Solve the equation $$u_t=17u_{xx}, \ 0<x<\pi, \ t>0,$$ with the boundary conditions $$u(0,t)=u(\pi,t)=0, \ t\ge 0,$$ and the initial conditions $$u(x,0)=\left\{ \begin{array}{l l} 0 & \quad \text{if} \ 0\le x\le \pi/2\\ 2 & \quad \text{if} \ \pi/2<x\le\pi \end{array} \right.$$
How will I be able to solve this PDE? My book didn't provide an example of how to solve a PDE of the form $u_t=Au_{xx}$ and I am not sure on how to go about solving it?

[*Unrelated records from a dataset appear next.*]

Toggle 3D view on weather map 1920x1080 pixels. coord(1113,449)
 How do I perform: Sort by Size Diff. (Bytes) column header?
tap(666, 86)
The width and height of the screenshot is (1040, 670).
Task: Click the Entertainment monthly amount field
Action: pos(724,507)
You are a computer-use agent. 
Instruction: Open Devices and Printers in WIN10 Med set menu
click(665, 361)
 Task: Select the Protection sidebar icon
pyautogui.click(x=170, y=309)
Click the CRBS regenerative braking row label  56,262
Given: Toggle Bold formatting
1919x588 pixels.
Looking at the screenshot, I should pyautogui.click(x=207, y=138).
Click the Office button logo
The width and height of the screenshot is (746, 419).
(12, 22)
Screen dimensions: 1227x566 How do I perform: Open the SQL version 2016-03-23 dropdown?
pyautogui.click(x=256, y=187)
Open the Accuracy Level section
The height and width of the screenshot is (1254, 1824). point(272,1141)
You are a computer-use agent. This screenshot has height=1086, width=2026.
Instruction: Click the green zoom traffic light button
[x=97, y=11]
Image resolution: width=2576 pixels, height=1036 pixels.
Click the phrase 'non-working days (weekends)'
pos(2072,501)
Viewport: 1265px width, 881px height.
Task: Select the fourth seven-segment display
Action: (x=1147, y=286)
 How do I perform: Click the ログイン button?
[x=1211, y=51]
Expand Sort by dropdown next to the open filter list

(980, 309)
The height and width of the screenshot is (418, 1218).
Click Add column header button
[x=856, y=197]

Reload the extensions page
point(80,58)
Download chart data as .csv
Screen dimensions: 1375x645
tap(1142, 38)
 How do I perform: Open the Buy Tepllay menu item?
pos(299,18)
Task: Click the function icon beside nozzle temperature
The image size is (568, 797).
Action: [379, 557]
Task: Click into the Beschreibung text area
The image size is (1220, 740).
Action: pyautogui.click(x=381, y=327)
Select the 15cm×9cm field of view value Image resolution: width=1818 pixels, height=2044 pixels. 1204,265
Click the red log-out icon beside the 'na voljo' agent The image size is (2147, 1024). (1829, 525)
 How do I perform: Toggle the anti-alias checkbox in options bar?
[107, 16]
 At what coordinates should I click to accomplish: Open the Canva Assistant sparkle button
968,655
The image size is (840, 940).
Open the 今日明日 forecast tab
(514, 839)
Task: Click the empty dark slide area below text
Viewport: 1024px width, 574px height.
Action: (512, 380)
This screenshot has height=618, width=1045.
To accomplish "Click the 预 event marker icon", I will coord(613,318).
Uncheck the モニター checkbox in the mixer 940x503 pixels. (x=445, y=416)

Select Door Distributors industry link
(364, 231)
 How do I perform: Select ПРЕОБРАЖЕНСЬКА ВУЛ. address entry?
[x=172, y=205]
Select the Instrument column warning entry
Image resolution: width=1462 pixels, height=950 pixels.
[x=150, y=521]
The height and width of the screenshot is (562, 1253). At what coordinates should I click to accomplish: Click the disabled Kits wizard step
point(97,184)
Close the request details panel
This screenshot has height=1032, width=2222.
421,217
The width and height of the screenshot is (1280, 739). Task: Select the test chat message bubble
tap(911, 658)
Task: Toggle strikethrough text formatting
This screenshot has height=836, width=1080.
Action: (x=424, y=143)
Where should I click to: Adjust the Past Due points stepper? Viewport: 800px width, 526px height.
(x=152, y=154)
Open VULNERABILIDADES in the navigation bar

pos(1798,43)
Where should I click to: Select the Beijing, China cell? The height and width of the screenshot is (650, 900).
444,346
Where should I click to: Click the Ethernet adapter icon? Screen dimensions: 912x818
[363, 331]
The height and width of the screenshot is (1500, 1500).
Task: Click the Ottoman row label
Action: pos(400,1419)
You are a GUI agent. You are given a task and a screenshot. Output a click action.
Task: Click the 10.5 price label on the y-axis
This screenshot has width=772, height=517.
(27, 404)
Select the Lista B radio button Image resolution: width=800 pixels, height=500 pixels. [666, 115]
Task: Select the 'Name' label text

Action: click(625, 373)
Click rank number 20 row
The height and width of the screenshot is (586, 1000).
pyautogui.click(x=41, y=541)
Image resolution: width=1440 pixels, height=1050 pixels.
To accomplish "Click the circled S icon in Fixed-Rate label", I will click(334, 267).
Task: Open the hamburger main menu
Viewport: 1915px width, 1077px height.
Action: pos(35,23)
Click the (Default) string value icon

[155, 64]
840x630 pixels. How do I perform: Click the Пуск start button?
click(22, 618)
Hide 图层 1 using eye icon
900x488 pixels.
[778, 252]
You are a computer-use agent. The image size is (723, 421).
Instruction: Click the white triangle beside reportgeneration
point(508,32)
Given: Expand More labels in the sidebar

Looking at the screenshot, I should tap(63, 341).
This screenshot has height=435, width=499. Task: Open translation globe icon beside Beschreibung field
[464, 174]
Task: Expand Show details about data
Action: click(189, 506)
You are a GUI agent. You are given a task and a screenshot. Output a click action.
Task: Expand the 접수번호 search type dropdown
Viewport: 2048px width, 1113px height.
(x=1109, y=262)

Consider $u(x,t)=X(x)T(t)$. Then $u_{xx}=X''(x)T(t)$ and $u_t=X(x)T'(t)$. Substitute in the original equation to get
$X(x)T'(t)=17X''(x)T(t).$ So
$\dfrac{T'(t)}{T(t)}=17\dfrac{X''(x)}{X(x)}=-\lambda$. So this gives
$T'(t)+\lambda T=0$ and $X''(x)+\dfrac{\lambda}{17}X=0.$ Can you proceed from here. I think its trivial now.